Over 40 tons of the precious metal were added to state reserves in October, according to the World Gold Council
Central banks have continued their gold buying spree, with reported net monthly purchases totaling 42 tons in October, the World Gold Council (WGC) has revealed.
According to a report published last week, the figure was 41% lower than September’s revised total of 72 tons, but still 23% above the January-September monthly average of 34 tons.
The People’s Bank of China (PBoC) remained the largest bullion buyer, reporting purchases of 23 tons of gold in the 12th consecutive monthly addition to its reserves. This reportedly brings the PBoC’s net purchases to 204 tons during 2023, with its overall reserves amounting to 2,215 tons. “Despite the significant increase, reported gold reserves still account for just 4% of the bank’s total international reserves,” the WGC wrote.

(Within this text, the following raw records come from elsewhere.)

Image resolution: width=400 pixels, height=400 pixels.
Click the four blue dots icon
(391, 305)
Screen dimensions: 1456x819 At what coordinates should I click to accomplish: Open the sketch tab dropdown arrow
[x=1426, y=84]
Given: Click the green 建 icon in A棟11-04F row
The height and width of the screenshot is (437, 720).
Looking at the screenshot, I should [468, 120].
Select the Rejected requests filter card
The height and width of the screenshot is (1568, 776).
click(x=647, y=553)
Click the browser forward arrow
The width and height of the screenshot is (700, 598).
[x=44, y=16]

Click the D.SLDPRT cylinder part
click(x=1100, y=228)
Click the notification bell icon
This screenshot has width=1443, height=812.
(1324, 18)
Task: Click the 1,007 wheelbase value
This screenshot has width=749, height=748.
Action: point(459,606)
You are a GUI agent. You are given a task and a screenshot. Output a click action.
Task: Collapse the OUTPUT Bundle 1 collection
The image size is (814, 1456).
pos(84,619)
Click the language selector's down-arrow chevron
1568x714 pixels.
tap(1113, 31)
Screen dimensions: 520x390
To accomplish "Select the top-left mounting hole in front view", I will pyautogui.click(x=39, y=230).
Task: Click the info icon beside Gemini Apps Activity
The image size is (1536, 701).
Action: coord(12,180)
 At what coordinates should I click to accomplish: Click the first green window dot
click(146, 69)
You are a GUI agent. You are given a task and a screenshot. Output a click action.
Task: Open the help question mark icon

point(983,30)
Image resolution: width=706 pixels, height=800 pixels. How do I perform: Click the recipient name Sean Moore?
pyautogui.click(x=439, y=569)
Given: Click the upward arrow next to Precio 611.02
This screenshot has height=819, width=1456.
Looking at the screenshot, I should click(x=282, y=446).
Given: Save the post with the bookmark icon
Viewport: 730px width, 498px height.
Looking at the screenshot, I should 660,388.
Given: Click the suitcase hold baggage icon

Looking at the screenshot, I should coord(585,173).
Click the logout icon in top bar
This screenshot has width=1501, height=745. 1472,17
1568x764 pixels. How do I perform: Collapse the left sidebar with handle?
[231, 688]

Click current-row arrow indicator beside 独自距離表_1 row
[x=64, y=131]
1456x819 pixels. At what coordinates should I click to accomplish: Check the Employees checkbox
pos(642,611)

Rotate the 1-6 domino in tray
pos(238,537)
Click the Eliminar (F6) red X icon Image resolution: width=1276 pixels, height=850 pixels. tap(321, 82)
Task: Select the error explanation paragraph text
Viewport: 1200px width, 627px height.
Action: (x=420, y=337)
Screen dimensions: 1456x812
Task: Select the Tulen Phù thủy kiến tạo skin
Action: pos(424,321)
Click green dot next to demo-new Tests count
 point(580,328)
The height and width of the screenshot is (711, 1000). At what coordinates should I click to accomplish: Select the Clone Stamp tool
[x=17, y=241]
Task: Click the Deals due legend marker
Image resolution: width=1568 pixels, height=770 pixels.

The Central Bank of Türkiye also made a significant purchase during the month, buying 19 tons to increase its official gold reserves (central bank plus Treasury holdings) to 498 tons.
Beyond these two banks, buying was more modest, the report noted. The National Bank of Poland reportedly continued adding to its gold stockpile, buying another six tons. Its holdings of the yellow metal have now risen by over 100 tons this year, to 340 tons in total. The Reserve Bank of India, the Czech National Bank, the National Bank of the Kyrgyz Republic, and the Qatar Central Bank were the other significant buyers in October.
The report also noted that central bank gold purchases have heavily outweighed sales of the metal so far this year.
“Even before October’s net buying, we noted that 2023 was likely to be another colossal year of central bank buying. Having started Q4 positively, this year’s central bank demand looks set to climb even higher,” the WGC concluded.